Il blackout delle piattaforme ha dimostrato quanto siano necessarie. E se domani accadesse per una decisione politica, non abbiamo un piano B

Con ogni probabilità non ci verrà mai detto qual è stata la vera ragione per cui tutte le piattaforme di comunicazione appartenenti a Mark Zuckerberg la settimana scorsa sono andate in blackout mondiale in simultanea per la durata mediaticamente enorme di sette ore. Chi non aveva Telegram o Signal non ha potuto scambiarsi messaggi se non sms - «è stato come cercare le candele quando manca la luce», ha commentato Luca Sofri - né abbiamo potuto mostrare al mondo la parte di noi che abbiamo scelto di rappresentare a tuttǝ, tantomeno impicciarci di quella che mostravano altrǝ.
 

Il padrone di Facebook, Messenger, Instagram e Whatsapp dovrà dare aglǝ azionistǝ una giustificazione molto credibile di quel che è successo, ma le cose che si sono potute osservare in quelle ore sono utili da capire anche per chi non abbia interessi diretti nella comunicazione digitale. La frase più interessante è stata «È venuto giù internet». È un’affermazione iperbolica che però esprime una verità oggettiva: per milioni di persone, soprattutto tra i quaranta e i sessant’anni - quelle piattaforme e internet sono la stessa cosa. Se spegni uno, l’altro non esiste, in particolare Facebook, che in questi anni è stata la principale piattaforma di mediazione della rete per i babyboomers, il punto di snodo del traffico di tutto il resto. Senza Facebook a fare da vigile urbano agli incroci, molto del flusso di utenti di mezz’età delle piattaforme di informazione tradizionale semplicemente non esisterebbe. L’osservazione è più rilevante se si considera che Facebook fa qualcosa di più che diffondere le informazioni: le sceglie, gerarchizzandole in base al profilo di ciascunǝ. Il suo algoritmo fa quello che una volta distingueva le persone socialmente mature dalle altre: il discernimento.
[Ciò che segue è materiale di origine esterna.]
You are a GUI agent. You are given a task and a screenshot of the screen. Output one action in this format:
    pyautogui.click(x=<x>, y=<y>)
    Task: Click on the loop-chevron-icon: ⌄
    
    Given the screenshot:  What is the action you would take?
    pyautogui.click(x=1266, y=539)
Per sette ore siamo statǝ costrettǝ a scegliere senza il pilota automatico e per qualcunǝ magari sarà stata una sorpresa. Facebook la cernita dei contenuti la fa infatti a modo suo, fornendo a ciascunǝ non quelli più rilevanti, ma i più vicini ai suoi interessi già manifesti, creando intorno a ogni utente quello che tecnicamente si chiama bolla, la zona protetta dove ti viene ripetuto solo quello che già sai da parte di persone che già conosci. La possibilità di essere sorpresi è minima, perché lo spazio della piattaforma è strutturato per essere confermativo e far sì che nessunǝ provi un fastidio tale da volersi spostare altrove.
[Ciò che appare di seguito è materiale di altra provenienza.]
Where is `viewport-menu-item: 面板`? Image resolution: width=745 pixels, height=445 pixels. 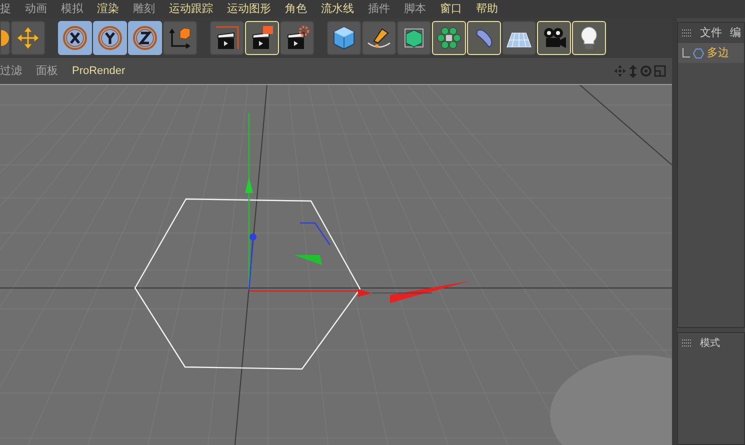
viewport-menu-item: 面板 is located at coordinates (47, 71).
Per l’utente mediǝ di Facebook trovarsi davanti a internet senza la presenza rassicurante della nave madre è stato come uscire di colpo nello spazio siderale sconosciuto senza avere la più pallida idea di dove dirigersi. Edward Snowden, da sempre critico sui risvolti di controllo sociale dell’algoritmo di Zuckerberg, potrà anche avere ragione nel dire che «per sette ore il mondo è stato un posto più sano», ma per la maggioranza delle altre persone il senso di spaesamento e la crisi di astinenza da rassicurazione sono stati tali che il social cinese TikTok - il più ostico da usare per chi è nato prima degli anni 2000 - nella giornata del blackout ha registrato un picco di iscrizioni pari a quello di un mese.

Significa che siamo scimmie drogate dal telefonino? È un giudizio miope: il gesto di scorrere lo schermo si fa col pollice opponibile e se anche le piattaforme di relazione appaiono post-umane nella tecnologia, sono ancora umanissime nel risultato; per questo il vuoto più complesso da gestire è stato quello di Whatsapp, perché ha reso evidente che abbiamo appaltato a un privato non particolarmente affidabile anche la gestione del flusso dei nostri sussurri più riservati. A generare questa afasia stavolta è stato un problema tecnico, ma domani potrebbe essere la volontà di un governo o la stessa azienda privata che gestisce le piattaforme a decidere che da un momento all’altro possiamo essere sfrattati dai canali di comunicazione che ci siamo abituati a considerare servizio pubblico. La nostra disperata voglia di connessione continua è irreversibile ed è evidente che, se venissero di colpo a mancare gli strumenti che abbiamo, nessuno di noi avrebbe un piano B.